It takes a good amount of experience and analysis to recognize patterns of exploitation versus normal behavior, but as long as you have a good solid baseline of what known-good behavior is, anomalous behaviors that could indicate a system compromise will be more obvious to you.

Network
Like endpoint-related data, network data is of critical importance in your analysis. In addition to point-in-time analysis of specific network traffic, you also must examine network traffic over a period of time, looking for aggregated traffic or specific traffic-related events that may tell you what happened during an incident or to predict possible future trends. There are several aspects of network data analysis to consider. The primary, and most obvious one, is network traffic, which is captured and examined. There are also, however, other aspects of network data you should examine. Uniform Resource Locators and DNS data analysis, as well as network-related malware analysis, are all important. We will briefly describe each of these in the following sections.

Uniform Resource Locator (URL) and Domain Name System (DNS) Analysis
The domain name system is critical to the operation of a network infrastructure. Unfortunately, it can also be the source of many different avenues of attack. These include false entries in DNS servers, false entries in a host’s DNS cache, and diverting DNS queries to a false or malicious source. There are also attacks directly on a DNS server that take advantage of insufficient permissions, allowing zone transfers from an organization to an unauthorized server.
As with all infrastructure servers, DNS allows for advanced logging that can be fed into a centralized log server, or, preferably, a SIEM system. Combined with logs that come from a host, DNS logs can indicate if there is a potential problem with name resolution both on the internal network and to external domains. Sometimes troubleshooting a DNS security issue can be problematic, in that queries can be passed from one DNS server to another. If there is a false or inaccurate entry in a DNS server, it must be traced back to the source server that has a bad entry. Often, the trouble lies either in the host’s resolver cache or through DNS redirection from a malicious or compromised website.
Uniform Resource Locators (URLs) can also be problematic, in that the issue may not be a DNS entry; it could be a misleading or obfuscated URL. Many end users may not recognize that the URL has been changed slightly from a legitimate one, particularly if the URL contains different characters or is many levels deep. Network security devices, including intrusion detection systems, next-generation firewalls, application-level firewalls, and so on, can analyze URLs to determine if they are legitimate or not, but they will not always catch everything.
Sometimes specific URLs must be configured to redirect traffic to a sinkhole on the network. This means that a user, or even an automated malicious bot, will not be able to communicate with the URL since its traffic will be diverted to the server on the internal network. This is to prevent users and hosts from attempting to communicate with malicious websites. URLs placed in a deny list can be logged for later analysis, and when combined with host logs regarding user actions as well as DNS server logs, this can be useful in determining exactly how false or malicious URLs are being used to target users and hosts on the network.
One technique of determining if the URL could be malicious or not is to use reputation-based services. Reputation-based services employ online databases where known malicious URLs have been reported and recorded. Many of these databases can be accessed through a subscription feed service and are compatible with different network security devices such as application proxies, WAFs, and next-generation firewalls.

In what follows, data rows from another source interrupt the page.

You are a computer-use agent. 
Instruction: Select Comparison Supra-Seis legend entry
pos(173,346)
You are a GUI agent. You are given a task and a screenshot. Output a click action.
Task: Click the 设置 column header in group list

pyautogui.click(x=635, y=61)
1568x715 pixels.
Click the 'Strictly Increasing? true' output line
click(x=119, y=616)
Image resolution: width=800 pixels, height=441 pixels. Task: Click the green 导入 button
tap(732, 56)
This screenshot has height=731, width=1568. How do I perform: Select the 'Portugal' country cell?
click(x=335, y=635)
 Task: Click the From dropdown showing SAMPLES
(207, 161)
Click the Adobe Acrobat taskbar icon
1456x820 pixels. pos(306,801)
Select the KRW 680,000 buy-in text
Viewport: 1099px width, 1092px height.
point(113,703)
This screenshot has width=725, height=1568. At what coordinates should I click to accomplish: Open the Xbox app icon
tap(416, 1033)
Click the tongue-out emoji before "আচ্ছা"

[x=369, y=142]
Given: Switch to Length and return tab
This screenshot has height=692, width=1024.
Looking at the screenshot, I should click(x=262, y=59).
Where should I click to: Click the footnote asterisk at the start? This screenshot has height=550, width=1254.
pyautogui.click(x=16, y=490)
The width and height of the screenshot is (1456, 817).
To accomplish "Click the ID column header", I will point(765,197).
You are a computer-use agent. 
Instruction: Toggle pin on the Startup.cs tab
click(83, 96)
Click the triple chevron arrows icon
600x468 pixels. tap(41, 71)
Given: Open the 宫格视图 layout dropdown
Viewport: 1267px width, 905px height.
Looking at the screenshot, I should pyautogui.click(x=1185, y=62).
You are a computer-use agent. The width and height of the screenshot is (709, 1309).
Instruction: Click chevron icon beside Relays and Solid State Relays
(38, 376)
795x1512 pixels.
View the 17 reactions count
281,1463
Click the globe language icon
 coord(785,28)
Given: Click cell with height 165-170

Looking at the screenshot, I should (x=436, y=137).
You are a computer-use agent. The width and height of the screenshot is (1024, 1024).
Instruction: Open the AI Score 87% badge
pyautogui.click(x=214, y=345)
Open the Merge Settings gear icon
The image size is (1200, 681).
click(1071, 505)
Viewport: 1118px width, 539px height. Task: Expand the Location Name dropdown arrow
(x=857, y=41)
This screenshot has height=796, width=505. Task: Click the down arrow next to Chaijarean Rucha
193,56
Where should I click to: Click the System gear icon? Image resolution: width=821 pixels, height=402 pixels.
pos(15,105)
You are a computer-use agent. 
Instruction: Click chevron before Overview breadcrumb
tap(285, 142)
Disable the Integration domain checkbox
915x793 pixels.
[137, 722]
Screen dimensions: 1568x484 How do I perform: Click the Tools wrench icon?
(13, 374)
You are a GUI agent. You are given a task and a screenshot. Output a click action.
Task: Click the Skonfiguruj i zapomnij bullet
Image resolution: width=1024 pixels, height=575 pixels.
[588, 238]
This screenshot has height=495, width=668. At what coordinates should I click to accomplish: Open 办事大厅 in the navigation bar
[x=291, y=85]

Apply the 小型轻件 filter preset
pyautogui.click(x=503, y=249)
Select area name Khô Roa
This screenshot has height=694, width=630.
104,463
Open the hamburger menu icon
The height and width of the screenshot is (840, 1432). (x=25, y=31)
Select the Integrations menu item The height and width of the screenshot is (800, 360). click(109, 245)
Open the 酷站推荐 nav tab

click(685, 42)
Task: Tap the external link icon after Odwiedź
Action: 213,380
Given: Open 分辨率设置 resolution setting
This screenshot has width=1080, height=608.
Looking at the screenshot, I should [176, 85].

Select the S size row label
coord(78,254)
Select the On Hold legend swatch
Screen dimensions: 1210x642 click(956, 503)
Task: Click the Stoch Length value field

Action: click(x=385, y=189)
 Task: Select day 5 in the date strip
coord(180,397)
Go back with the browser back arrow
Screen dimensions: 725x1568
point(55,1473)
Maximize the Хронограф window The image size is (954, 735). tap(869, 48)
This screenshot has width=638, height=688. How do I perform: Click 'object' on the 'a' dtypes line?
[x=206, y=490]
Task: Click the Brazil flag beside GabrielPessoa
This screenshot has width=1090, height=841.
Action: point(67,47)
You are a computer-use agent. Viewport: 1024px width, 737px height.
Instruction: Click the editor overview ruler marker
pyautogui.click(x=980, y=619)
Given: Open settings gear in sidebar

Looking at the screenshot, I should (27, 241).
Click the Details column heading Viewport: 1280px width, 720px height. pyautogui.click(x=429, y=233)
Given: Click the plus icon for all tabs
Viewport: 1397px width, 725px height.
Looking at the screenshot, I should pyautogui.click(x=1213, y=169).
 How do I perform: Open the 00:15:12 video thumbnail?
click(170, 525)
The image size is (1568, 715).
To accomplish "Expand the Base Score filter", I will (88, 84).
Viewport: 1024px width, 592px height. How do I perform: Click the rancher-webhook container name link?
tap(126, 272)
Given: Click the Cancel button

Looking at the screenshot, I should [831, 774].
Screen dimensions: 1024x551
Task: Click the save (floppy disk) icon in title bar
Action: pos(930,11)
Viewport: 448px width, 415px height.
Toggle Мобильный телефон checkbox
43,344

Domain Generation Algorithm
It is useful to know about domain generation algorithms (DGAs) and how they fit into all of this. DGAs are used to dynamically generate domain names and URLs. Unfortunately, this technique is used to enable malware to communicate with external command-and-control servers. Once a security analyst determines a malicious domain that malware may be communicating with, they can, of course, block this domain or send it to a sinkhole. However, malware writers use a DGA to enable malware to dynamically switch to new domains, even after administrators have blocked other target domains. DGAs will generate what appear to be random or nonsensical-looking domain names, which are hard to develop rules for. This is one instance where an allow list of only permissible domains would be of more value than a deny list, which only denies specific domains but may allow others generated by a DGA to slip through.

Flow Analysis
Flow analysis is the name given to a technique of analyzing network traffic. An example of flow analysis is a technology originally developed by Cisco called NetFlow. NetFlow works by grouping traffic into flows based on common characteristics. This way, all traffic originating from or destined to a specific IP address, for example, and containing specific ports or protocols can be examined in aggregate to look for patterns. These patterns include all traffic entering your network from a particular source, or all traffic destined for a particular destination, or all traffic containing a specific protocol. The objective is to look for patterns, particularly when any element of that traffic is considered unusual. Flow analysis is not very useful for singular or one-time communications sessions, as it would be difficult to discern a pattern; it is far more useful when looking at aggregated traffic.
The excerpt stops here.